For a complete reference of all available analysis flags and their requirements in ZonationR, please see the vignette Analysis flags in ZonationR.

# Create the folder
dir.create("03_cazmax_w", showWarnings = FALSE)

# List files from the folder
spp_files <- list.files("biodiversity", pattern = "\\.tif$", full.names = TRUE)

# Create a weight vector: default weight = 1 for all species
weights <- rep(1, length(spp_files))

# Set higher weights for selected key species
# For example, species 3, 7, and 10 are more important
weights[c(3, 7, 10)] <- 5.0

# Run the prioritization
withr::with_dir("03_cazmax_w", {
  feature_list(spp_file_dir = "../biodiversity",
               weight = weights) # setting weights
  settings_file(feature_list_file = "feature_list.txt")
  command_file(zonation_path = "C:/Program Files (x86)/Zonation5",
               marginal_loss_mode = "CAZMAX",
               flags = "w" # Flag w (use weights)
  )
  run_command_file(".")
})

Variant 4

In this variant, we restrict the prioritization to a subset of European countries. Only areas within the area mask are considered for the ranking process.
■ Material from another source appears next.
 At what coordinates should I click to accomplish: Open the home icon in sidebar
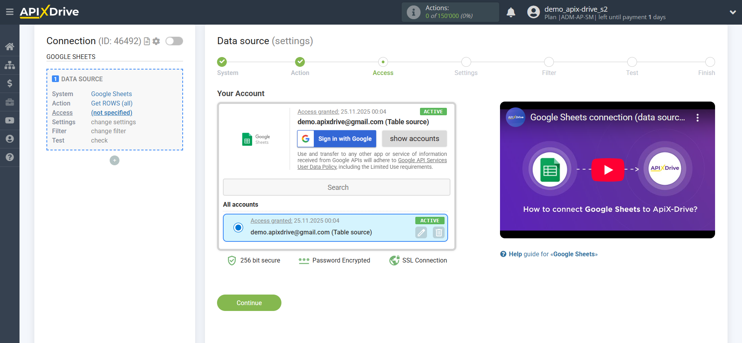(10, 46)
This approach is useful for focused conservation planning in a defined geographic region.

dir.create("04_cazmax_wa", showWarnings = FALSE)

withr::with_dir("04_cazmax_wa", {
  feature_list(spp_file_dir = "../biodiversity",
               weight = weights)
  settings_file(feature_list_file = "feature_list.txt",
                analysis_area_mask_layer = "../other_layers/area_mask.tif")
  command_file(zonation_path = "C:/Program Files (x86)/Zonation5",
               marginal_loss_mode = "CAZMAX",
               flags = "wa" # Flag a for analysis area mask
  )
  run_command_file(".")
})

Variant 5

In this variant, we include a cost layer using the Global Human Modification (GHM) dataset. Cells with higher human impact are penalized, reducing their priority in the ranking.

dir.create("05_cazmax_waX", showWarnings = FALSE)

withr::with_dir("05_cazmax_waX", {
  feature_list(spp_file_dir = "../biodiversity",
               weight = weights)
  settings_file(feature_list_file = "feature_list.txt",
                analysis_area_mask_layer = "../other_layers/area_mask.tif",
                cost_layer = "../other_layers/gHM_Europe.tif") # We add the cost layer here
  command_file(zonation_path = "C:/Program Files (x86)/Zonation5",
               marginal_loss_mode = "CAZMAX",
               flags = "waX" # using X to activate the cost analysis
  )
  run_command_file(".")
})

Key takeaways

This workflow demonstrated how to construct a variant-based prioritization analysis using ZonationR, with each variant introducing new components to the prioritization setup:

Variant Description
01 Baseline prioritization using default settings
02 Prioritization with CAZMAX marginal loss rule
03 CAZMAX rule plus feature/species weighting applied
04 CAZMAX with weighting and restricted to a geographic mask
05 CAZMAX with weighting, geographic mask, and cost layer (GHM)

Developing analyses in incremental variants improves transparency, reproducibility, and scenario comparison in spatial conservation planning. To explore the outputs generated by these analyses (e.g., rank maps, performance curves), see the Zonation outputs vignette, which provides guidance on interpreting and visualizing Zonation results.